Und noch einmal Netanjahu

ISRAEL Die rechtskonservativ-religiöse Koalition verfügt nur über eine Mehrheit von einer Stimme. Damit stehen dem alten und neuen Regierungschef schwierige Zeiten bevor

Nach dem Pokern bis zur letzten Minute sind weitere Erpressungen absehbar

AUS JERUSALEM SUSANNE KNAUL

Eine erste Amtshandlung von Israels neuer Regierung wird die Annullierung einer Reform ihrer Vorgängerin sein. Unter der Federführung von Jair Lapid, dem scheidenden Finanzminister der Zukunftspartei, war die Regierung auf 18 Ministerien zusammengeschrumpft.

„Hunderttausende warme Mahlzeiten“ für notleidende Schüler seien mit dem so eingesparten Geld finanziert worden, rühmte sich Lapid noch im Wahlkampf.
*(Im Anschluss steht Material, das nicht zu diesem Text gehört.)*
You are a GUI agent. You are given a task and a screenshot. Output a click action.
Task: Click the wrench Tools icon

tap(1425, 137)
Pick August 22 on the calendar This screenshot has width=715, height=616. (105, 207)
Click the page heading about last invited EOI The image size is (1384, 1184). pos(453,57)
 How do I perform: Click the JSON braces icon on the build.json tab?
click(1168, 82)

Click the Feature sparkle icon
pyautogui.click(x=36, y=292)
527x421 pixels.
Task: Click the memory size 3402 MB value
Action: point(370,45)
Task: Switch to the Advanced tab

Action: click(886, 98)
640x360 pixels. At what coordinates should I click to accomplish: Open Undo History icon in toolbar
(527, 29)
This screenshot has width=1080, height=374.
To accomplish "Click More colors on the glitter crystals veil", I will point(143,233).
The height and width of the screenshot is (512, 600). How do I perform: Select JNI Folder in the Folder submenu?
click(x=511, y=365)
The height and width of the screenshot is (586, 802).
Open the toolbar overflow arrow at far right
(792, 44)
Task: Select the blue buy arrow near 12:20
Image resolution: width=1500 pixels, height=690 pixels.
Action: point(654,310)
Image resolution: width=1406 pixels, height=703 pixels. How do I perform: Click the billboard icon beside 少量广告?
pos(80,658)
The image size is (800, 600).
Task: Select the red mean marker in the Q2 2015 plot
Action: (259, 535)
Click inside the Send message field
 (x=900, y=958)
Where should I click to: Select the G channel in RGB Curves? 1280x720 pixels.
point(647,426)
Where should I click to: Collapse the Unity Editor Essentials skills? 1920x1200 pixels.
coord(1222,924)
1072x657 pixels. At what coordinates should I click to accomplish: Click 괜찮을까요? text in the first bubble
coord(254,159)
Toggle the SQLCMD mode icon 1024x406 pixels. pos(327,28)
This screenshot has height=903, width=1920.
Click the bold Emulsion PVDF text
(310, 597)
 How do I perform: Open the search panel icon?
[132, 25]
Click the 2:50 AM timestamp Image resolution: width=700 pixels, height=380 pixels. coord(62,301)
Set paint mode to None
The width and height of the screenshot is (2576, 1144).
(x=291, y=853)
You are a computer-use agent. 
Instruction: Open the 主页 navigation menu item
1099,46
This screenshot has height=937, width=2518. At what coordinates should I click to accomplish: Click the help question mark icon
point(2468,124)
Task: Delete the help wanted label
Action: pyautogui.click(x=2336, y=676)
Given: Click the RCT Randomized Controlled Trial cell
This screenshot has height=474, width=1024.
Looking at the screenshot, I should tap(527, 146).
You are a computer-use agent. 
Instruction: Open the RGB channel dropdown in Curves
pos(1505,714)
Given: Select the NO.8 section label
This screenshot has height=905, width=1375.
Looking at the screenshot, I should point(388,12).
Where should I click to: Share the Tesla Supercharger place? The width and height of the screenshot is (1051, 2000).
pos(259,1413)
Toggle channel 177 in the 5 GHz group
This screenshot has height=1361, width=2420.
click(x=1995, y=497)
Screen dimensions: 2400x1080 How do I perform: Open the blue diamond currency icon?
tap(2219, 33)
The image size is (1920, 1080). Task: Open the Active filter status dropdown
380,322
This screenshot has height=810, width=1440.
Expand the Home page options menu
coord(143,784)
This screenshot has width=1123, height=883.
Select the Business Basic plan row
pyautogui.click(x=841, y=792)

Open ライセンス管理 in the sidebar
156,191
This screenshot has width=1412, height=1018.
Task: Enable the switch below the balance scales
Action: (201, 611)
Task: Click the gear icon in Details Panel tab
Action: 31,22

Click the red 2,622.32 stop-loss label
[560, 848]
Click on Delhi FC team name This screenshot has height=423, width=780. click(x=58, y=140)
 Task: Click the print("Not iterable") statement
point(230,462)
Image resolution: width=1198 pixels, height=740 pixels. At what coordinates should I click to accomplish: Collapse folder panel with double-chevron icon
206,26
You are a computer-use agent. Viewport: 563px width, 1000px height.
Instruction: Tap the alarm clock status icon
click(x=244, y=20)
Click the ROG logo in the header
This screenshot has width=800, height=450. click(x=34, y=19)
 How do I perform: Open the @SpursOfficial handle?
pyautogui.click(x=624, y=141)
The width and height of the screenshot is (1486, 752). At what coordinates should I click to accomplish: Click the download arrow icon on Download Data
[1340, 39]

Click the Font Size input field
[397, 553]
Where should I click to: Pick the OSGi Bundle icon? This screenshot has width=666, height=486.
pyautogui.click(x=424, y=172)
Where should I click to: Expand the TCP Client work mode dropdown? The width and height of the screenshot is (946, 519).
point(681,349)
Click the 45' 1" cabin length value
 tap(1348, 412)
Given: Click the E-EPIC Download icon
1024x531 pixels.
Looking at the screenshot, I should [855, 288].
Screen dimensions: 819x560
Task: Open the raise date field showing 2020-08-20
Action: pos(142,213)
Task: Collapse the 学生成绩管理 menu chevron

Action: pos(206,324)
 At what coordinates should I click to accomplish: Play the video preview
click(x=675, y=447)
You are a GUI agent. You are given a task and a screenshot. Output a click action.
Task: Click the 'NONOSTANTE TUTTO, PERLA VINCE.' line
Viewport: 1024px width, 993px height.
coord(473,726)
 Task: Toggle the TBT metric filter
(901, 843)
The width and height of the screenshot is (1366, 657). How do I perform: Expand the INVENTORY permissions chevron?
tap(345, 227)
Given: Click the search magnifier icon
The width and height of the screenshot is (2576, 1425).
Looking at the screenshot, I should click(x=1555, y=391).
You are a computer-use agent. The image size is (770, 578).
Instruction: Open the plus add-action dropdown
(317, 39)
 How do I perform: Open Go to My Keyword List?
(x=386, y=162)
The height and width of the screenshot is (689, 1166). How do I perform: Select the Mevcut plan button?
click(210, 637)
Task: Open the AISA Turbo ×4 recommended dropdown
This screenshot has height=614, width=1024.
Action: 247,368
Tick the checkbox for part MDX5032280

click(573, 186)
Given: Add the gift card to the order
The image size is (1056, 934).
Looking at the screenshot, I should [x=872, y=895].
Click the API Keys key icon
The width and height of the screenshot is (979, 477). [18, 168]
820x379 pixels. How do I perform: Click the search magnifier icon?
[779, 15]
Nun brauchte Netanjahu jedoch die Sitze im Kabinett, um die ultraorthodoxen Parteien, den Sozialreformer Mosche Kachlon und den nationalreligiösen Chef der Fraktion Das jüdische Heim, Naftali Bennett, für seine Koalition zu gewinnen.

Vor allem Bennett pokerte hoch bis zur letzten Minute vor Ablauf der Frist für die Koalitionsverhandlungen in der Nacht zum Donnerstag. Nur acht Mandate hatte seine nationalreligiöse Siedlerpartei bei den Wahlen erreicht. Um das Jüdische Heim für seine Koalition zu gewinnen, musste Netanjahu das Justiz-, Erziehungs- und Landwirtschaftsministerium hergeben.

Im Likud herrscht schon jetzt Unmut über den hohen Preis, den die Partner dem Regierungschef abverlangten. Dass die kleinen Parteien so viel Macht hatten, ist dem plötzlichen Ausscheiden von Avigdor Lieberman, Chef der weltlich-nationalen Fraktion Israel ist unser Heim zu verdanken. Ganze zwei Tage vor Ablauf der Frist für die Regierungsbildung zog sich Lieberman mit dem Argument, die Koalition sei ihm „nicht nationalistisch genug“, zurück. Lieberman forderte eine Fortsetzung des Siedlungsbaus, um den er indes kaum hätte fürchten müssen.

Netanjahu war wegen Liebermans Ausscheiden auf jeden einzelnen der verbleibenden Kandidaten angewiesen, um eine knappe parlamentarische Mehrheit von 61 der 120 Sitze zu erreichen. Schon sind weitere Erpressungen im Stil des Jüdischen Heims absehbar, es sei denn, es gelingt Netanjahu, in den kommenden Wochen doch noch Partner aus dem Mitte-Links-Spektrum zu rekrutieren.

Eine große Koalition mit dem zionistischen Lager lehnte Parteichef Jizchak Herzog anfangs sehr deutlich ab. In den letzten Wochen wird es jedoch stiller um den Sozialdemokraten – und politische Analysten in Israel spekulieren doch wieder über die Möglichkeit eines Zusammengehens von Herzog und Netanjahu, mit dem Ziel, eine Neuwahl zu vermeiden.

Die Partner der jetzigen Koalition könnten schon miteinander in Streit geraten, wenn Netanjahu sein Versprechen umsetzt und die Gesetzreform rückgängig macht, die eine strafrechtliche Verfolgung von ultraorthodoxen Wehrdienstverweigerern vorsieht. Die Forderung kam von den zwei neuen ultraorthodoxen Partnern, Schass und das Vereinigte Tora-Judentum, die sieben beziehungsweise sechs Sitze in der Knesset belegen. Mosche Kachlon, Chef der Ein-Themen-Partei Kulanu, die sich der sozialen Gerechtigkeit verschreibt, lehnt eine Annullierung der Reform ab.